Count Vectorizer LR model's best params are 
{'cvec__max_features': 3000, 'cvec__ngram_range': (1, 3), 'cvec__stop_words': None, 'cvec__token_pattern': '[^a-z]'}

 Tf-Idf LR model's best params are 
{'tvec__max_features': 5000, 'tvec__ngram_range': (1, 3), 'tvec__stop_words': None, 'tvec__token_pattern': '[^a-z]'}

Count Vectorizer Multinomial NB model's best params are 
{'cvec__max_features': 6000, 'cvec__ngram_range': (1, 3), 'cvec__stop_words': None, 'cvec__token_pattern': '[^a-z]'}

 Tf-Idf Multinobial NB model's best params are 
{'tvec__max_features': 3000, 'tvec__ngram_range': (1, 3), 'tvec__stop_words': None, 'tvec__token_pattern': '[^a-z]'}


| Model                  | Vectorizer   | Set   | Score |
|------------------------|--------------|-------|-------|
| Model 1 LR             | Custom Count | Train | .9816 |
| Model 1 LR             | Custom Count | Test  | .8103 |
| Model 2 LR             | Count        | Train | .7393 |
| Model 2 LR             | Count        | Test  | .7244 |
| Model 3 LR             | Tf-Idf       | Train | .6814 |
| Model 3 LR             | Tf-Idf       | Test  | .6401 |
| Model 4 Multinomial NB | Count        | Train | .6560 |
| Model 4 Multinomial NB | Count        | Test  | .5980 |
| Model 5 Multinomial NB | Tf-Idf       | Train | .6473 |
| Model 5 Multinomial NB | Tf-Idf       | Test  | .6045 |

***Ok so these scores were actually worse then my first model. Huh. Some things to note though: the best N_gram range was always 1, 3 and the optimal max_features was different for each pipeline.***

### Model Attempt 3: Using Just the 'post_title' Column

In [48]:
gs1_post_title_only = gs1.fit(X2_train, y2_train)
gs2_post_title_only = gs2.fit(X2_train, y2_train)
gs3_post_title_only = gs3.fit(X2_train, y2_train)
gs4_post_title_only = gs4.fit(X2_train, y2_train)

In [49]:
print(f" Count Vectorizer LR train score is {(gs1_post_title_only.score(X2_train, y2_train))}.")
print(f" Count Vectorizer LR test score is {(gs1_post_title_only.score(X2_test, y2_test))}.")
print(f" Tf-Idf LR train score is {(gs2_post_title_only.score(X2_train, y2_train))}.")
print(f" Tf-Idf LR test score is {(gs2_post_title_only.score(X2_test, y2_test))}.")
print(f" Count Vectorizer Multinomial NB train score is {(gs3_post_title_only.score(X2_train, y2_train))}.")
print(f" Count Vectorizer Multinomial NB test score is {(gs3_post_title_only.score(X2_test, y2_test))}.")
print(f" Tf-Idf Multinomial NB train score is {(gs4_post_title_only.score(X2_train, y2_train))}.")
print(f" Tf-Idf Multinomial NB test score is {(gs4_post_title_only.score(X2_test, y2_test))}.")

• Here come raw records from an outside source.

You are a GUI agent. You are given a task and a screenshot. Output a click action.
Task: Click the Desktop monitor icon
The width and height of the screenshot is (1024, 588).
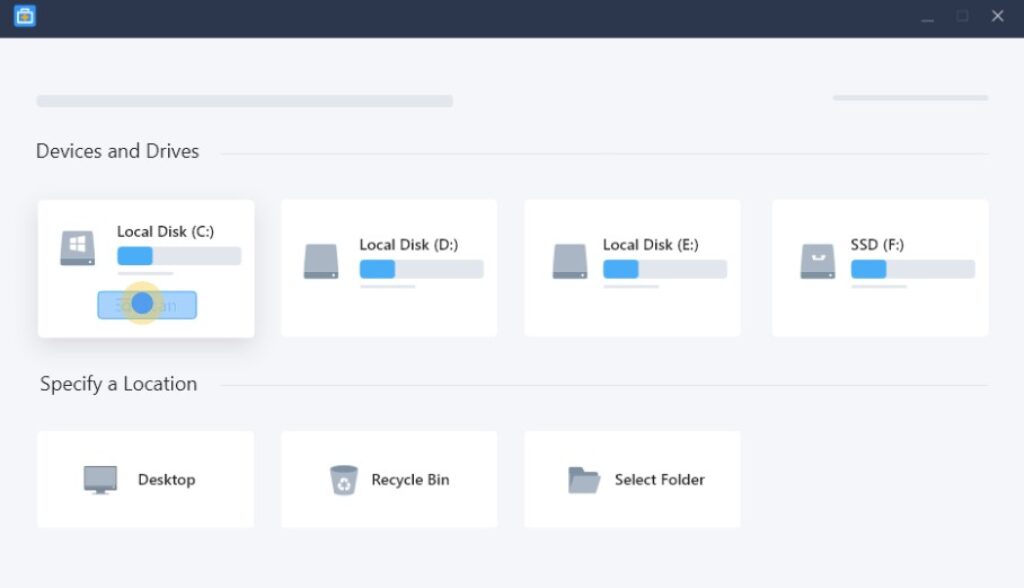click(x=100, y=480)
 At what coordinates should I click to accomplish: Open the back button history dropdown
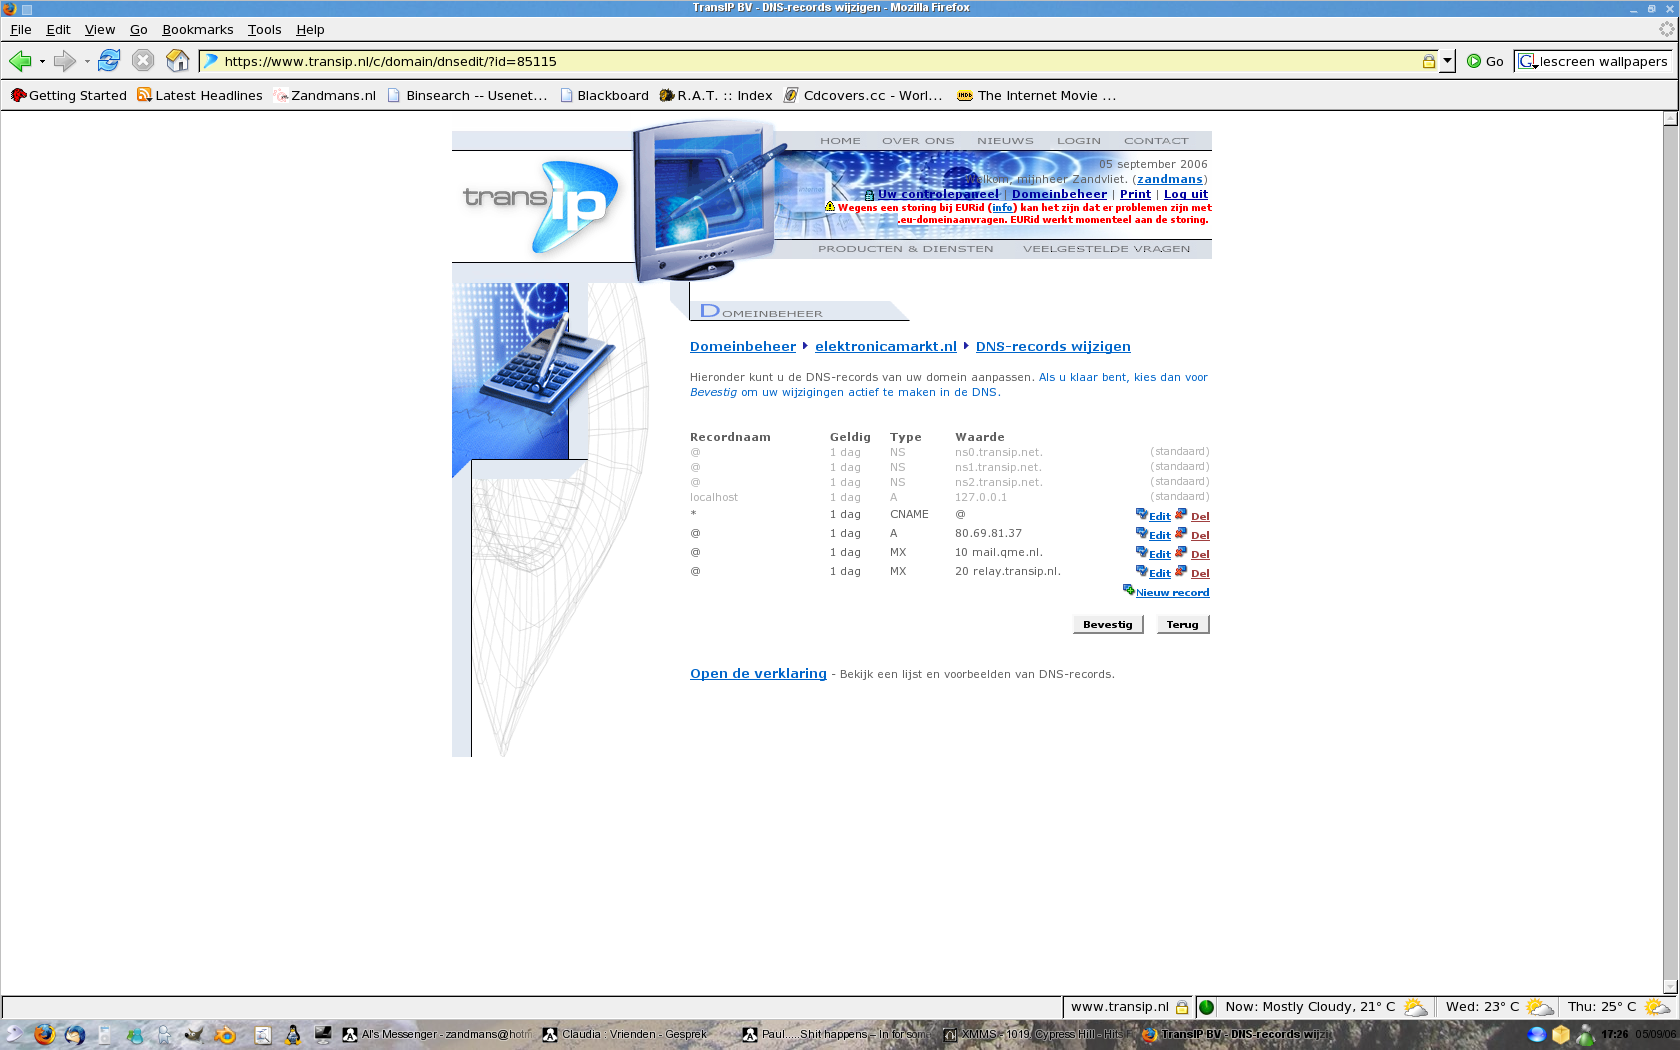[42, 62]
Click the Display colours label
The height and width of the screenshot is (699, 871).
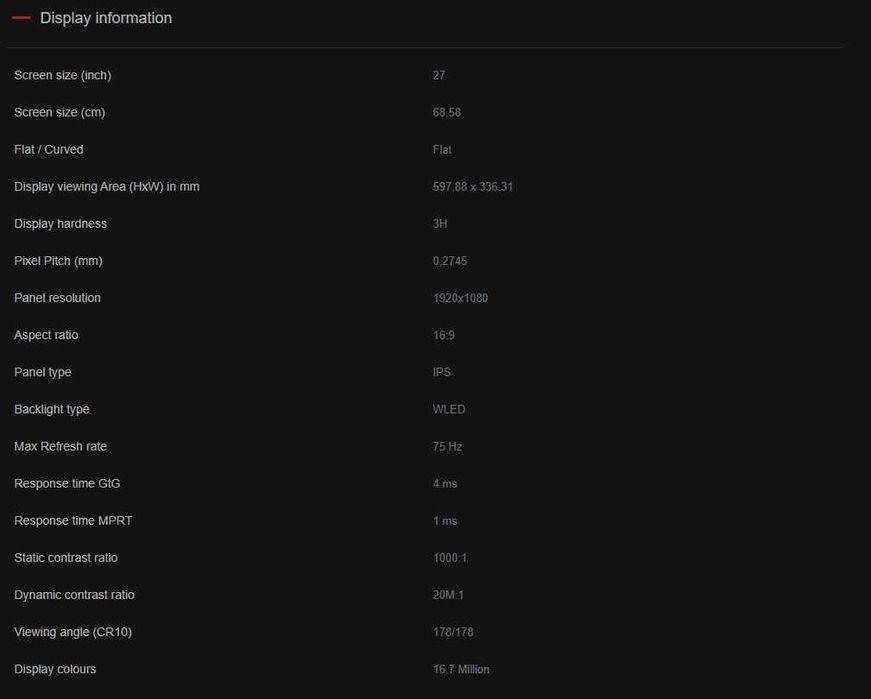click(x=55, y=669)
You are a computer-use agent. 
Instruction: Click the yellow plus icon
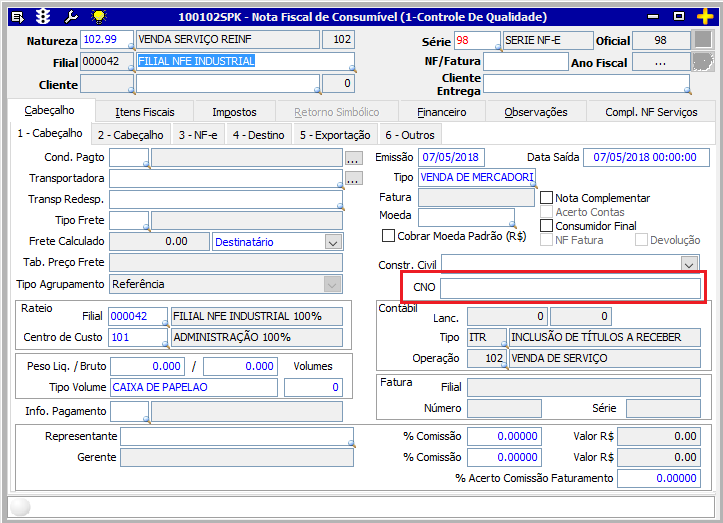(x=705, y=16)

 Count Vectorizer LR train score is 0.7306652244456463.
 Count Vectorizer LR test score is 0.6304700162074555.
 Tf-Idf LR train score is 0.6533261222282315.
 Tf-Idf LR test score is 0.5721231766612642.
 Count Vectorizer Multinomial NB train score is 0.6619794483504597.
 Count Vectorizer Multinomial NB test score is 0.5834683954619124.
 Tf-Idf Multinomial NB train score is 0.6630611141157382.
 Tf-Idf Multinomial NB test score is 0.5883306320907618.


In [50]:
print(f"\nCount Vectorizer LR model's best params are \n{gs1_post_title_only.best_params_}")
print(f"\n Tf-Idf LR model's best params are \n{gs2_post_title_only.best_params_}")
print(f"\nCount Vectorizer Multinomial NB model's best params are \n{gs3_post_title_only.best_params_}")
print(f"\n Tf-Idf Multinobial NB model's best params are \n{gs4_post_title_only.best_params_}")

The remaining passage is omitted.